POLAND — APP TO ‘PROTECT POLAND’S GOOD NAME’: The foreign ministry is helping pay for an app designed to “protect Poland’s good name” abroad. it’s supposed to flag “lies” about Poland.

SPAIN — PUIGDEMONT STAYS PUT IN BELGIUM: Catalonia’s former president, Carles Puigdemont, will remain in Belgium until after the Catalan parliamentary election on December 21, his lawyer told AFP Saturday.


Tony Blair confirms he is working to reverse Brexit.

Half of Britons support a second Brexit vote.

Redrawing the Brexit map: Matthew Goodwin take a futuristic look at what Britain’s politics could look like after Brexit. “Across the country, old rules are overturned. The Tories run riot through a large swathe of Labour territory in northern England and Wales, where they were once a toxic brand … the Labour benches are unrecognizable.”

Citizens’ rights groups warn leaders against unlocking ‘sufficient progress’: British in Europe (BiE) and the3million, the two most prominent groups claiming to represent the interests of the 4.5 million EU citizens living in another EU country, say the U.K.’s current offers on the table do not allow those millions of people to carry on their lives as normal after Brexit.
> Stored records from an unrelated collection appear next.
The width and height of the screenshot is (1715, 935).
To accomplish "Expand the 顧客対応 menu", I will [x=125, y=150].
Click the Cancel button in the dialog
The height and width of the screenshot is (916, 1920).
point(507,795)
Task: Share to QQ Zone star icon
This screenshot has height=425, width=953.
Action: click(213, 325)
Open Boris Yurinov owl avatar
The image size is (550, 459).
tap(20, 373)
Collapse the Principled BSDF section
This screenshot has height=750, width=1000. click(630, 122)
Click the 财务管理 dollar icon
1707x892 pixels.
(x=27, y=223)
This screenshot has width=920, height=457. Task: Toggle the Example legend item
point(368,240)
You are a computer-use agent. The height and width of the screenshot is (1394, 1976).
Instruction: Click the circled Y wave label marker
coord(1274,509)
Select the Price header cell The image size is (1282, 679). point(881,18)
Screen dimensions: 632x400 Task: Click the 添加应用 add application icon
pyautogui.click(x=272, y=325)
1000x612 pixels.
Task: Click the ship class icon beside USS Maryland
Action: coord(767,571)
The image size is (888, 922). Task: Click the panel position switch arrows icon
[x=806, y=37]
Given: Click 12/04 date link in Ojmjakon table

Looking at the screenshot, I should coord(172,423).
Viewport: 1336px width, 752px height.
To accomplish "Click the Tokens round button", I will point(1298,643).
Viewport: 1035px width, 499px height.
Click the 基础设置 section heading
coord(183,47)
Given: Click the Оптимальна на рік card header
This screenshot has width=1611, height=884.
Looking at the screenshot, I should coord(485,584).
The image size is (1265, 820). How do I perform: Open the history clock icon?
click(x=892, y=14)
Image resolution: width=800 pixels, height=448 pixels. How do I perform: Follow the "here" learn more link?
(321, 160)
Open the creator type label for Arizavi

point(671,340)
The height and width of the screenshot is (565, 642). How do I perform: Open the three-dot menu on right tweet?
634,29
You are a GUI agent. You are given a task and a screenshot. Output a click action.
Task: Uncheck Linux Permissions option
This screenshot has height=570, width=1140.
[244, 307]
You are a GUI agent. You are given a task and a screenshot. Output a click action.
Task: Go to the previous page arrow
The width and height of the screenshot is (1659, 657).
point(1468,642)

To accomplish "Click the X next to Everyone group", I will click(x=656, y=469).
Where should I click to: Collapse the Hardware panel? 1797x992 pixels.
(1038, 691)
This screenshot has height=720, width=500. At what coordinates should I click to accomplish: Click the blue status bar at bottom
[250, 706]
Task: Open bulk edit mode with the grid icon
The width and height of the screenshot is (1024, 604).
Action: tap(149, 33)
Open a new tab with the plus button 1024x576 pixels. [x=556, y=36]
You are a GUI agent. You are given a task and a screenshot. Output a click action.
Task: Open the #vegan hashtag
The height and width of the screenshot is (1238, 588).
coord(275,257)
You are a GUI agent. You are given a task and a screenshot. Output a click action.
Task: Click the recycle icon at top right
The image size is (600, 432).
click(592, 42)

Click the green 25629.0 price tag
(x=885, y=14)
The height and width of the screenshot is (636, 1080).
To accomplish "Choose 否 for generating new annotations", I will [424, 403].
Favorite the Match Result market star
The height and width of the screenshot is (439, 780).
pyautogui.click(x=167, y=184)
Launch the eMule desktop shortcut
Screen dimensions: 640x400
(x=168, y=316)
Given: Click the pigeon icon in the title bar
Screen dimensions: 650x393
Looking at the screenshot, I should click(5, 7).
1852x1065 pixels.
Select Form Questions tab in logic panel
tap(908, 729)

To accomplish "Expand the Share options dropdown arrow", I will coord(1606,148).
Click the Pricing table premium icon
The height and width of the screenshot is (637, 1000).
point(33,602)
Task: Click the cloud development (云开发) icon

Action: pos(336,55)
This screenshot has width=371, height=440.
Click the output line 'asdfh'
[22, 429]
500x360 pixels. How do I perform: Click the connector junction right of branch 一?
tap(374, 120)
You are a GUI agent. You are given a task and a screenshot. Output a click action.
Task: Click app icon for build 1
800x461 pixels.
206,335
Jane Golding, chairwoman of British in Europe, said: “What’s on the table at the moment is not enough.” The groups care most about preserving freedom of movement. On the settled status of EU nationals in the U.K., Nicolas Hatton, chairman of the3million said: “If I — or any other EU citizen — apply for settled status after Brexit day and the Home Office erroneously declines our applications and decides to deport us, we will have no option but to leave and appeal from our country of origin.” Hatton said the U.K. Home Office is already deporting EU citizens at a rate of more than 10,000 per year.



FYROM — OPPOSITION LEADER TO RESIGN: Former Prime Minister Nikola Gruevski said he would step down as leader of the right-wing opposition party VMRO-DPMNE after losing local elections earlier this year. Balkan Insight has more.